La toile s'éveille donc pour exercer une veille et apporter des témoignages précis, histoire de montrer que l'existence du harcèlement de rue ne fait pas débat. A côté de cette affirmation, la riposte se joue dans l'échange des rôles. A la manière presque enfantine d'un jeu qui tourne trop rarement à l'avantage des femmes, les blogs s'amusent à l'hypothèse. "Et si on disait que toi tu étais le papa et moi la maman?" a fait place à une autre uchronie: "et si on disait que c'était les femmes qui harcelaient les hommes?" Un jeu auquel s'étaient s'ailleurs prêté les militantes d'Osez le féminisme dans une série de vidéos intitulées "Vie de meuf"

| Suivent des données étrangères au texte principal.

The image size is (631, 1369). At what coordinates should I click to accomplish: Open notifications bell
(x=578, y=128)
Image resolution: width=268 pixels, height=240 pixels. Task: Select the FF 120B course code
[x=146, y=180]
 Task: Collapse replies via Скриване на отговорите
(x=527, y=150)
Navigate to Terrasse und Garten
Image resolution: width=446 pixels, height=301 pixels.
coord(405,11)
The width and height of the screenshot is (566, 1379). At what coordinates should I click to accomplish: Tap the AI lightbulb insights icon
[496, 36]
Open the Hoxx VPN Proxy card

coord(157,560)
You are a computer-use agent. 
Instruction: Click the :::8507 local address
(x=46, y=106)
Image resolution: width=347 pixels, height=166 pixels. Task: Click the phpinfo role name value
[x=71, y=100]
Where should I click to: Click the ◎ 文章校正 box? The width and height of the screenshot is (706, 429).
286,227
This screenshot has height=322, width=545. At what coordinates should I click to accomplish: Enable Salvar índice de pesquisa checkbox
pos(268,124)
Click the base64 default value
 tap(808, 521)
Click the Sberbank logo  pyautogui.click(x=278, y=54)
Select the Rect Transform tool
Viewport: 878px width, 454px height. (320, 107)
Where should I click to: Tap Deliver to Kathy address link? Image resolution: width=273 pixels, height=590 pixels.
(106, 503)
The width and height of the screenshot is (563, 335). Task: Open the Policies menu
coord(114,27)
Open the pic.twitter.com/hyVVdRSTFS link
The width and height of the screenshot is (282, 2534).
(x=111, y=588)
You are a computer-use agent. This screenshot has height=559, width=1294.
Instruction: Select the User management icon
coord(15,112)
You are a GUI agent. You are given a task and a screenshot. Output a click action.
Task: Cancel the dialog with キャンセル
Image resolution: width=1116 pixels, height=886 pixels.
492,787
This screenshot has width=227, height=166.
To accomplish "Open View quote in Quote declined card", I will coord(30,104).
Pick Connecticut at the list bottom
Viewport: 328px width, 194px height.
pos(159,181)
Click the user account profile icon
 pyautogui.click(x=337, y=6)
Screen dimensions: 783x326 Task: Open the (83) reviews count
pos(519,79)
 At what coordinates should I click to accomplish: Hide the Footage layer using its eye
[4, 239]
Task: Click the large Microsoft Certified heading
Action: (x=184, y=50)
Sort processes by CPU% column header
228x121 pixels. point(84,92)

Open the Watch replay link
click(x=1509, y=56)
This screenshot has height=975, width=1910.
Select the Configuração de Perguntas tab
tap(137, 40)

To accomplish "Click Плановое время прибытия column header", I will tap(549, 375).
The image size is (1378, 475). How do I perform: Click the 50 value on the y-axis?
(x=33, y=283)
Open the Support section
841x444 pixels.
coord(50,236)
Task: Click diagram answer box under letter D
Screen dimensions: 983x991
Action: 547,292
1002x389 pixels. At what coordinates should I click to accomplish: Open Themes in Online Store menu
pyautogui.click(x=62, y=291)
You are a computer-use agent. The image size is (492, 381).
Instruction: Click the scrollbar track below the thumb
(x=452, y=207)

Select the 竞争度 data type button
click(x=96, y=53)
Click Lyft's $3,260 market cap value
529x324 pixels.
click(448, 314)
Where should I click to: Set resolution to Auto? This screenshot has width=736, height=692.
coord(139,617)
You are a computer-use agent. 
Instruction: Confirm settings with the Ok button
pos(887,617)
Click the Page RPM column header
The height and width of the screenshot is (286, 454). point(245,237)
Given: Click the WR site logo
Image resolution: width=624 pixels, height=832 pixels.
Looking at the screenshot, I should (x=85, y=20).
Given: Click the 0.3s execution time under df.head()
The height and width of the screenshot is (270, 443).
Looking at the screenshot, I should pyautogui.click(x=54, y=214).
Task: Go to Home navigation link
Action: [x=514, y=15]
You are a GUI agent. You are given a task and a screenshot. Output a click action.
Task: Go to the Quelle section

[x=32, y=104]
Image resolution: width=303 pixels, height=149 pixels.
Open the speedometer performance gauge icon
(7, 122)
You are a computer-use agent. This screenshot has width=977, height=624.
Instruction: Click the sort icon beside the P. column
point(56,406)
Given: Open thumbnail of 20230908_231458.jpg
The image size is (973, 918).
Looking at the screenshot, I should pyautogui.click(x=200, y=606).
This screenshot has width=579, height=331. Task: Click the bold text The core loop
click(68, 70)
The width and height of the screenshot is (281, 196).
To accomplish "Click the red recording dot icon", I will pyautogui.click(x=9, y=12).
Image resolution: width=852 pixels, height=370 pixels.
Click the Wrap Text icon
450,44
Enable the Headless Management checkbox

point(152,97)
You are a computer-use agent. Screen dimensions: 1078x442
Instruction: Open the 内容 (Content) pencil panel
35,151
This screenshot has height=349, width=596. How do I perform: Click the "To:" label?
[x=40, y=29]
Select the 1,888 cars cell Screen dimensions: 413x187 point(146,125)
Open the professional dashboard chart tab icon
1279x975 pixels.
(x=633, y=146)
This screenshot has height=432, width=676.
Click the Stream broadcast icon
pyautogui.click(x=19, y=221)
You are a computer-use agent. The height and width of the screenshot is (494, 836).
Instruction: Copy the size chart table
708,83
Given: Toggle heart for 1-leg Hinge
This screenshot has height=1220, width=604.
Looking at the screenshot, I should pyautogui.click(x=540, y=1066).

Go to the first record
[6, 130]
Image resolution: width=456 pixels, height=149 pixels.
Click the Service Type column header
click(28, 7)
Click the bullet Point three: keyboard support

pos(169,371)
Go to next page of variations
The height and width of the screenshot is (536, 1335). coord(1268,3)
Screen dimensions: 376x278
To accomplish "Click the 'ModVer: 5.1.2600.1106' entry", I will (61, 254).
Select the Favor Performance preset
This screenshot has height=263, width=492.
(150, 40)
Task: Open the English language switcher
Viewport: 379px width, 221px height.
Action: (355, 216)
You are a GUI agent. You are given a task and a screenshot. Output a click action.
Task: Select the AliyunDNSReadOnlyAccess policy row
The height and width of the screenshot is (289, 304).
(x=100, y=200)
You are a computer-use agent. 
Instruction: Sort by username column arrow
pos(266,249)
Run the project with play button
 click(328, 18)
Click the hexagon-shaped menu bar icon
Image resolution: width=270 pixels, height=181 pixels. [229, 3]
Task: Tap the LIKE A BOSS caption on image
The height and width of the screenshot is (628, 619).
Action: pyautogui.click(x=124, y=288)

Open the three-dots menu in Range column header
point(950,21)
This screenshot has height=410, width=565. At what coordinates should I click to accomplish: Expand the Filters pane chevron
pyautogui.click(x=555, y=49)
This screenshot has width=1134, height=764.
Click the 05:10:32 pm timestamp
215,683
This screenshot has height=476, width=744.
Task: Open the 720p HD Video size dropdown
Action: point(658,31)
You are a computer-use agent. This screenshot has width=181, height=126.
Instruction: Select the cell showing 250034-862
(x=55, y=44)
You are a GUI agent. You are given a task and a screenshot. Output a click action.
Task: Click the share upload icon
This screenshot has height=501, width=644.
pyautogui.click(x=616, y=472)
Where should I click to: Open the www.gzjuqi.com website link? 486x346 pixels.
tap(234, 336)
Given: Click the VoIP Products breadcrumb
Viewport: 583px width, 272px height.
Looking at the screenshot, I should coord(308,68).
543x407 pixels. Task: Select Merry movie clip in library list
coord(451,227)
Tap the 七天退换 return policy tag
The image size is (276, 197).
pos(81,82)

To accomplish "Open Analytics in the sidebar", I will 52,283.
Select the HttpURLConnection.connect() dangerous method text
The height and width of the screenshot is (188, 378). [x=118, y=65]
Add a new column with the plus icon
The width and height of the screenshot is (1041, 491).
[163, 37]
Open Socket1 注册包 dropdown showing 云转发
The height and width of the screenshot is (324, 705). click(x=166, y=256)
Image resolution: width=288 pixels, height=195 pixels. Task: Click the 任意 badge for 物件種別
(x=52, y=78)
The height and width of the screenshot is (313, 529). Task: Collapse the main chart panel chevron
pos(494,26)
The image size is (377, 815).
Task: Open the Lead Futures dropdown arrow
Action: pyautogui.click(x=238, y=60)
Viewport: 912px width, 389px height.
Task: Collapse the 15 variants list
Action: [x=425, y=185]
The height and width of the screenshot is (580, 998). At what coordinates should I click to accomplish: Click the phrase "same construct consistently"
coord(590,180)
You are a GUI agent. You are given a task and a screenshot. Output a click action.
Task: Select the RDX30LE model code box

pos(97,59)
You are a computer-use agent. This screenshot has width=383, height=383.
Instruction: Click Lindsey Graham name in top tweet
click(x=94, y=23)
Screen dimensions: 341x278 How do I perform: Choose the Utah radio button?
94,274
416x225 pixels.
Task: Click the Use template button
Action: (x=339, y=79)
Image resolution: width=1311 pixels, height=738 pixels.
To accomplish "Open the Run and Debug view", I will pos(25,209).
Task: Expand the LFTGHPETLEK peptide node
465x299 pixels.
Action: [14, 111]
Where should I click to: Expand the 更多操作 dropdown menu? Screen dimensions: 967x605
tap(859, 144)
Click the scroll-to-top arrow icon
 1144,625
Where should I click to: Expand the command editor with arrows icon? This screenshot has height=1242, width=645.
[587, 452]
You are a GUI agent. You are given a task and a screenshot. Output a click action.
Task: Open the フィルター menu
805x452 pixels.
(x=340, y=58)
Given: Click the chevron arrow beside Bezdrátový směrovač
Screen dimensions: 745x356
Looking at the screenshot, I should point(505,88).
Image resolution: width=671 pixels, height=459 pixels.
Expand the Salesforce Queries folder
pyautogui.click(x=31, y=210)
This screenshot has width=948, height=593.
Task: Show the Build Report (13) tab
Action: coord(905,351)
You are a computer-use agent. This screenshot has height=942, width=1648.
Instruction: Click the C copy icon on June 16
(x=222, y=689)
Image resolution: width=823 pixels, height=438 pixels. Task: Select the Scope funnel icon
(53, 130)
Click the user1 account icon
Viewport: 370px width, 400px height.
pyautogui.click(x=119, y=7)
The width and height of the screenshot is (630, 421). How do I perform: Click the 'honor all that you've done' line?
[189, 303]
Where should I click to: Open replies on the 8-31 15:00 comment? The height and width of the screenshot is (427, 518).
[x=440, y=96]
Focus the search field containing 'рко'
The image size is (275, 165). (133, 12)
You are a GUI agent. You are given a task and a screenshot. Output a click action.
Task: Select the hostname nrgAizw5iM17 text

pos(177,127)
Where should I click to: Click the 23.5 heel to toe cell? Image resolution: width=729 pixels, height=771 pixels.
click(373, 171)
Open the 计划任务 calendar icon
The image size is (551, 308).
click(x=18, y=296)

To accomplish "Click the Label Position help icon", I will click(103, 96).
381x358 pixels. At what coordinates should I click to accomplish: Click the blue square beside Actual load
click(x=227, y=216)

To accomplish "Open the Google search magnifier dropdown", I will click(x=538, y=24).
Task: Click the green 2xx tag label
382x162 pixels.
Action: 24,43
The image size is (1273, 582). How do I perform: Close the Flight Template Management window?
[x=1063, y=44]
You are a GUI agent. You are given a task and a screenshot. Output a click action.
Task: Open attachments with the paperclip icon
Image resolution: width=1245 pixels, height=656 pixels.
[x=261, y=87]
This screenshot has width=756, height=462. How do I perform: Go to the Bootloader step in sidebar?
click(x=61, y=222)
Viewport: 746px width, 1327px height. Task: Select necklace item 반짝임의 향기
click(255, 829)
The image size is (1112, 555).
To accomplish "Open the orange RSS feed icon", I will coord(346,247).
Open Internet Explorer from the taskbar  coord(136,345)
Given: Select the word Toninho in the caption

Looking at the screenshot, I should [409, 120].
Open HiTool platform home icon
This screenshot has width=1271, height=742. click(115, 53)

Dans la même veine, le Tumblr "He mademoiseau" commence à faire autant d'émules que d'adeptes. Le site propose de laisser libre cours à votre imagination féminine en répondant au harcèlement par le harcèlement. Remplacez par exemple l'élégant "Tu suces?" par le non moins distingué "Toi, t'as une tête à lécher des chattes". Petit florilège de cette savoureuse inversion des genres, à retrouver sur hemadmoiseau.tumblr.com

Harcèlement de rue : les Tumblr répliquent

Harcèlement de rue : les Tumblr répliquent

A l'origine de ce Tumblr, Andrea K. tient a préserver le reste de son nom pour le "vrai métier" qu'elle exerce dans la culture. Les blogs, c'est un "passe-temps", "Hé mademoiseau" n'est d'ailleurs pas son premier, puisqu'elle est aussi à l'origine de "Vie de Garces", "des anecdotes de petits coups bas que les filles font à un peu tout le monde, aux garçons en particulier." 
 
C'est "Paye ta shnek" qui a inspiré "Hé mademoiseau", mais c'est surtout pour pouvoir en rire! "Parce que je trouvais ça drôle, et que c'est quelque chose que l'on ne voit pas, donc j'étais curieuse de connaître la réaction des gens à un blog comme ça, et ça s'est avéré très intéressant" explique Andrea K. "Sur certains forums, j'ai vu des mecs qui disaient que 'paye ta shnek' donnait vraiment de bonnes idées pour draguer dans la rue, et que certains en avaient même testé. Par contre, ceux là disaient que 'Hé mademoiseau' était sans intérêt, pas drôle... Ils n'arrivent pas du tout à se remettre en question et à se rendre compte qu'on parle de la même chose! Après, il y en a aussi qui ont dit que les filles devraient oser draguer comme ça dans la rue, mais je pense que c'est n'est pas une solution non plus..."
 
A l'image de la société "qui n'imagine pas que l'on puisse interpeler un mec comme ça", lorsque l'on tape "Hé mademoiseau" sur Google, le moteur de recherche s'empresse de nous corriger: "Vous voulez dire hé mademoiselle?" Non, nous voulons bien dire "Hé mademoiseau!".